9. Other systems for ensuring the effective implementation of audits by the Audit & Supervisory Committee

  • (1)The Audit & Supervisory Committee shall exchange opinions regularly and as required with the representative directors and consult regularly and maintain close relations with the Independent Auditors and Audit Department in order to enhance the effectiveness of audits.
  • (2)Directors who are Audit & Supervisory Committee members can request an explanation or report in regards to matters concerning business execution from executive officers and employees of the Sanwa Group, as well as investigate the status of operations and finances. In such cases, said executive officers and employees shall respond promptly and accurately.
  • (3)The Audit & Supervisory Committee can employ the services of experts such as attorneys, certified public accountants and consultants as required when undertaking audits.
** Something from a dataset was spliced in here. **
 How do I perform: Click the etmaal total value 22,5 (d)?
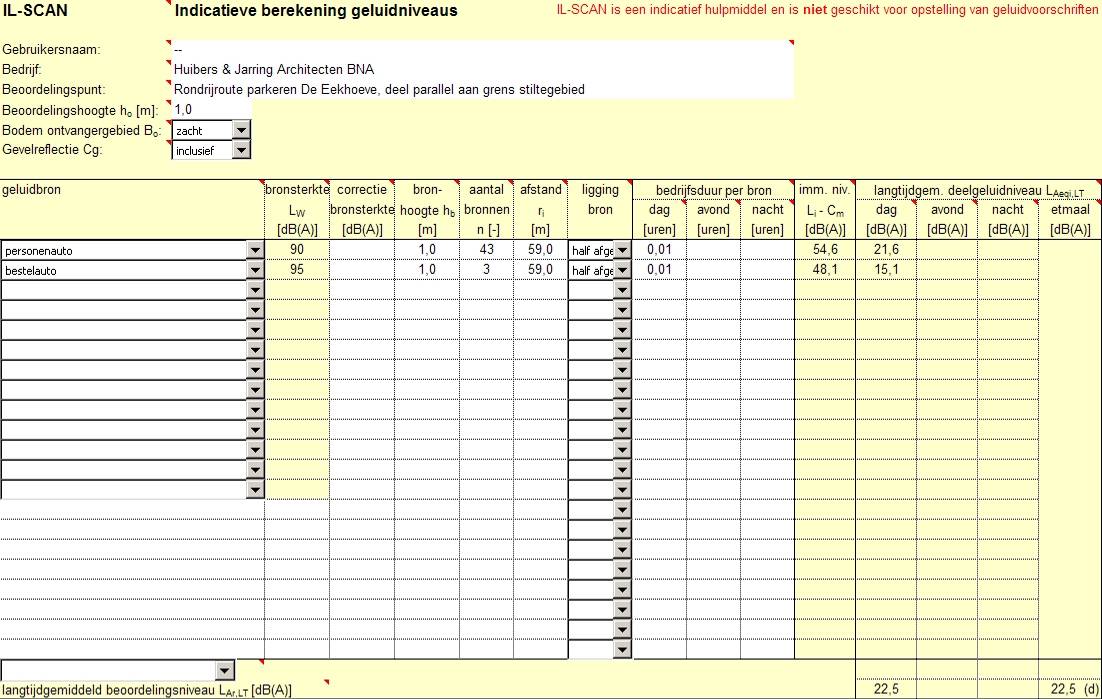1070,689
10. System for ensuring the reliability of the Sanwa Group’s financial reporting

  • (1)Sanwa Group companies shall create, establish and implement an internal control system that can ensure appropriate accounting processes and financial reporting based on the Financial Instruments and Exchange Act and other related laws and regulations.
  • (2)The Audit Department regularly evaluates the development and operation of internal controls relating to financial reporting at each Group company as well as the effectiveness of these controls and reports to the Representative Director. The findings are reported to the Board of Directors and the Audit & Supervisory Committee following assessment by an independent accounting auditor and steps are taken to ensure ongoing improvement and guarantee the appropriateness and reliability of financial reporting.

Basic Approach and System for Eliminating Anti-social Forces

  • The representative directors take an uncompromising stance toward pressure from anti-social forces in the Compliance Code of Conduct. The Sanwa Group has a firm policy of rejecting improper or unreasonable requests from anti-social forces or groups that are a threat to the order and security of civil society, and will sever any relations with such individuals and groups.
  • The General Affairs Department has been designated as the unit in charge of dealing with these matters. The Company also maintains close relationships with law enforcement authorities, attorneys and others to prevent interference from anti-social forces or groups.